Vintage Robert Wesley Amich Framed Lithograph Print titled "The Great Divide. Signature at bottom right. This has some wear on frame as can be seen in photographs. The print appears to be in good condition but should be professionally cleaned to restore color. This has sold on past auction for $199.00. 

Robert Wesley Amich is best known for genre scenes of the "Old West" which he remembered from his childhood in Colorado. He was born to a ranching family who lived on Currant Creek near Canon City, Colorado.  He attended Yale University Law School and took art classes on the side.  Graduating in 1903, He moved to Cleveland, Ohio where he practiced law for two years. He left for New York where he studied privately and at the Art Students League from 1905 to 1909. By the time Amick completed his art education he had begun to sell illustrations to leading magazines including Harper's, Scribner's, American, Redbook, and Metropolitan.  He established a home and studio at Washington Square in New York where he did landscape and genre paintings of both eastern and western scenes, in addition his illustration work.  Amick was elected to the Society of Illustrators in 1913.  In 1915 he opened a summer studio at Woodstock, New York which became a favorite gathering place of members of the art colony.

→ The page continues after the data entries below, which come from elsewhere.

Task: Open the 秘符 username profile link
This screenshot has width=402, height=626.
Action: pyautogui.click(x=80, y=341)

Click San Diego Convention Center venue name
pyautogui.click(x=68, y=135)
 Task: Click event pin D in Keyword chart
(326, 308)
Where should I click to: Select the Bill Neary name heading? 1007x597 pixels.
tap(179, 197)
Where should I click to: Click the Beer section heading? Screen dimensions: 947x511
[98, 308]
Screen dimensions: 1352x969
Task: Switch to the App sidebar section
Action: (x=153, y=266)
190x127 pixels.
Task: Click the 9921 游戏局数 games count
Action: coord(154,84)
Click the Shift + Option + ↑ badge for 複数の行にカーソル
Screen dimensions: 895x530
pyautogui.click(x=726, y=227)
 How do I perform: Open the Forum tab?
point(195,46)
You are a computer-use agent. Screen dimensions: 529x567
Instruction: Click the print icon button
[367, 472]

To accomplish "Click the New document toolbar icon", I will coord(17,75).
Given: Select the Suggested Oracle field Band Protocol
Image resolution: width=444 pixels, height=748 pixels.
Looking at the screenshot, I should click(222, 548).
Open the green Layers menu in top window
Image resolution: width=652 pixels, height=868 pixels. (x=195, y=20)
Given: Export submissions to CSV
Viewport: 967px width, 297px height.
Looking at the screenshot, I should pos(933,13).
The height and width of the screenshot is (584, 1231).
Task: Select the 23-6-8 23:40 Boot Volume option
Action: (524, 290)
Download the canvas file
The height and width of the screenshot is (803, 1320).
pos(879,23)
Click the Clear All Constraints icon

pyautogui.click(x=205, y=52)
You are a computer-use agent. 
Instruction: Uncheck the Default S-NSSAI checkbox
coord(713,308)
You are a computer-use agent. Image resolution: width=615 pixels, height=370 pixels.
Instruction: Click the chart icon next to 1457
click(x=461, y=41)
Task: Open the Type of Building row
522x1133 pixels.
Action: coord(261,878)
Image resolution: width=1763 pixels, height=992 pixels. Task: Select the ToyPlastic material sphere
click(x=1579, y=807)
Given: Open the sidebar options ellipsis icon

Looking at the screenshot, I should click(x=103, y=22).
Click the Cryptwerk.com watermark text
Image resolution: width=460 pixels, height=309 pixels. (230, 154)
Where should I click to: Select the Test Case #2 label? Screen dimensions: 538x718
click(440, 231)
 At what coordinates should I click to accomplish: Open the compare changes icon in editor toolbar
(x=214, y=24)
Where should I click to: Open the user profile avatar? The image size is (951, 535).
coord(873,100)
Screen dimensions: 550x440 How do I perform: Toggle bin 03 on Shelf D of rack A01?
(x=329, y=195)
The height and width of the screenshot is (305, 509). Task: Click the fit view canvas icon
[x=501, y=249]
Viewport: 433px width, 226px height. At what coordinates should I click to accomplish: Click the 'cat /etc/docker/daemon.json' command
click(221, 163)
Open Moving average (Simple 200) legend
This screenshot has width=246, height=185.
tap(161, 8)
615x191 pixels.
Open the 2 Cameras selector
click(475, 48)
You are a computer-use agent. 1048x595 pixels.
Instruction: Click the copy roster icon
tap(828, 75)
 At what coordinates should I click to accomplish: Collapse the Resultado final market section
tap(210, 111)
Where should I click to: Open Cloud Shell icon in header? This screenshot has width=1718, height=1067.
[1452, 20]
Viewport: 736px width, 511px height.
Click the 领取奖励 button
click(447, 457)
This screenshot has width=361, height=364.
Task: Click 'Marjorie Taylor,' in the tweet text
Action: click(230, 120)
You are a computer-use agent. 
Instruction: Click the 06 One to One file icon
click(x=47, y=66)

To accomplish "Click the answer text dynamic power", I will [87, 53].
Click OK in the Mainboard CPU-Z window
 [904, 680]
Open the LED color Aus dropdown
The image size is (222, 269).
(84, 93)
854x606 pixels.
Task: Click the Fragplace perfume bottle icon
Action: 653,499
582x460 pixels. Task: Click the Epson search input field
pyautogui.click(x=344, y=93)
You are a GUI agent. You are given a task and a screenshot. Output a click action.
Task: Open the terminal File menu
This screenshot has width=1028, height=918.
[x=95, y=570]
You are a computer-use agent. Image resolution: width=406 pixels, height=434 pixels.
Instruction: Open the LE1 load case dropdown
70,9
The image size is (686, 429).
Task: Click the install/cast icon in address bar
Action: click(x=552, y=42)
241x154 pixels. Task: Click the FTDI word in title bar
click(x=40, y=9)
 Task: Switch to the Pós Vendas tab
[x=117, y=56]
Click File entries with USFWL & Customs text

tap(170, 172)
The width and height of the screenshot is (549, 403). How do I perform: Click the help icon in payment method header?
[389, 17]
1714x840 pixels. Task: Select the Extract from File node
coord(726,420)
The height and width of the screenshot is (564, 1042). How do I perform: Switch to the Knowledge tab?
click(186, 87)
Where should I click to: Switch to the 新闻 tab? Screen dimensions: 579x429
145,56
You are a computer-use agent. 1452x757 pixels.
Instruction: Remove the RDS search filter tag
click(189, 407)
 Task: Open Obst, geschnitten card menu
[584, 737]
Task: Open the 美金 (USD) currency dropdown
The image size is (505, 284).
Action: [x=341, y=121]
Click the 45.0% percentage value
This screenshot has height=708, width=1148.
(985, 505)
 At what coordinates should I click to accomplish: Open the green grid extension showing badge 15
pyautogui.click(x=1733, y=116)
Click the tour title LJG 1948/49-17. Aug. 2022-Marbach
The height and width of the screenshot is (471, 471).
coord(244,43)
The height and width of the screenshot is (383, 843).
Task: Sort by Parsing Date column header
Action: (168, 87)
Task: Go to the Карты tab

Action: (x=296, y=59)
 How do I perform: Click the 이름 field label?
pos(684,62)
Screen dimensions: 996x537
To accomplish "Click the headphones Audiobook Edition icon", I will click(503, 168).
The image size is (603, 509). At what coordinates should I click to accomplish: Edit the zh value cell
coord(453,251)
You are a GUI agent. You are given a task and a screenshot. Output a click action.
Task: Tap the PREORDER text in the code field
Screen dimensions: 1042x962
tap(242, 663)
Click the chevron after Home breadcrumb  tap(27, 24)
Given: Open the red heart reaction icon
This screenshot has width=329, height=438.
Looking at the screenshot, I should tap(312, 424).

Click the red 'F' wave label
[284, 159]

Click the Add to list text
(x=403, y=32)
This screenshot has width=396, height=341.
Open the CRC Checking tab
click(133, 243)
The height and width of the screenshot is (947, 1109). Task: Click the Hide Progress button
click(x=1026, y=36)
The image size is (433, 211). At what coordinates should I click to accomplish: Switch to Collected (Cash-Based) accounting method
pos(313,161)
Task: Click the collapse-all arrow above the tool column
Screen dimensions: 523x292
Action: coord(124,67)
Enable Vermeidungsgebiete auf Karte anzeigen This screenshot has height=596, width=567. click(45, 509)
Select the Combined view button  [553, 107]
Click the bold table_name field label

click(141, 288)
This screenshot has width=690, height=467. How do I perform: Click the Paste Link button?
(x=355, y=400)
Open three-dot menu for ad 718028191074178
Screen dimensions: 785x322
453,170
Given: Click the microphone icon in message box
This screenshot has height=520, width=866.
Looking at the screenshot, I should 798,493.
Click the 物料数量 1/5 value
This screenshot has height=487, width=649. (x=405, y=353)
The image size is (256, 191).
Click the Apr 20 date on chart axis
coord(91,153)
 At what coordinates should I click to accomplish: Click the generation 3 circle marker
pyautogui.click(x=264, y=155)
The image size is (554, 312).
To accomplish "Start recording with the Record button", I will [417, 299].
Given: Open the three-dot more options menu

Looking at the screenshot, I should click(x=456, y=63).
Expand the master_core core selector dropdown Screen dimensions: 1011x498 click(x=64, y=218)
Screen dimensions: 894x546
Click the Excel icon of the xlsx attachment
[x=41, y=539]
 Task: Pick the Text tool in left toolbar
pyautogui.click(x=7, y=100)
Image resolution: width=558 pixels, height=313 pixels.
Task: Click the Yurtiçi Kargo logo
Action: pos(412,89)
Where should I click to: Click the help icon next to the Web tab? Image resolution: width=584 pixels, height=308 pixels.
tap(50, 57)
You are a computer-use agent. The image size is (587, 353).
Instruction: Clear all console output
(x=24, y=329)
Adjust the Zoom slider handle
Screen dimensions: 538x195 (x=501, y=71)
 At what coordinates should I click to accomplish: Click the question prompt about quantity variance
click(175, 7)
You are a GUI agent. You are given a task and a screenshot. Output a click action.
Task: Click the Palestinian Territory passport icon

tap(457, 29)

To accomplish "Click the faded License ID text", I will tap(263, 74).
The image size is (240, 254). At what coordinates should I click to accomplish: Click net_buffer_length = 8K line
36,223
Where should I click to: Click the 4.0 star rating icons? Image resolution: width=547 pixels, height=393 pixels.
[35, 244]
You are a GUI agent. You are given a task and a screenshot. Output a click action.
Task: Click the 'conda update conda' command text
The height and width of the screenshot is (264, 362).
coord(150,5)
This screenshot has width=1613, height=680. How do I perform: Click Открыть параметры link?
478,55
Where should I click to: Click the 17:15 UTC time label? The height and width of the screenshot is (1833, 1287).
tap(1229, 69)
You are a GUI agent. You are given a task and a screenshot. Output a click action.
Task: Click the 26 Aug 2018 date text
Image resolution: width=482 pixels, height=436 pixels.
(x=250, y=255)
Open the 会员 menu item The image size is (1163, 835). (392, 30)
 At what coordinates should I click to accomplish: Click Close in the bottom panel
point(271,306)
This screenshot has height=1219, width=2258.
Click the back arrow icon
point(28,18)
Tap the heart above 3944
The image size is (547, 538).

Between 1921 and 1929, the United States Printing and Lithograph Company reproduced twelve of Amick's western paintings.  They were distributed to public schools around the country and also sold at retail. Amick founded the Art Society of Old Greenwich in 1927 and served as its president for seventeen years.  In the 1940s he added portraits to his body of work, completing more than 100 images of local celebrities.  Always fond of painting horses, Amick made a portrait of the legendary racehorse, Man o' War in 1942. The painting was instantly popular and he was compelled to paint at least two other versions.  The original was made into a top-selling poster.  A year after Amick's death, his most devoted collector, Roy C. Coffee of Texas, organized an exhibition of his paintings which traveled through Colorado, Arizona, New Mexico and Texas.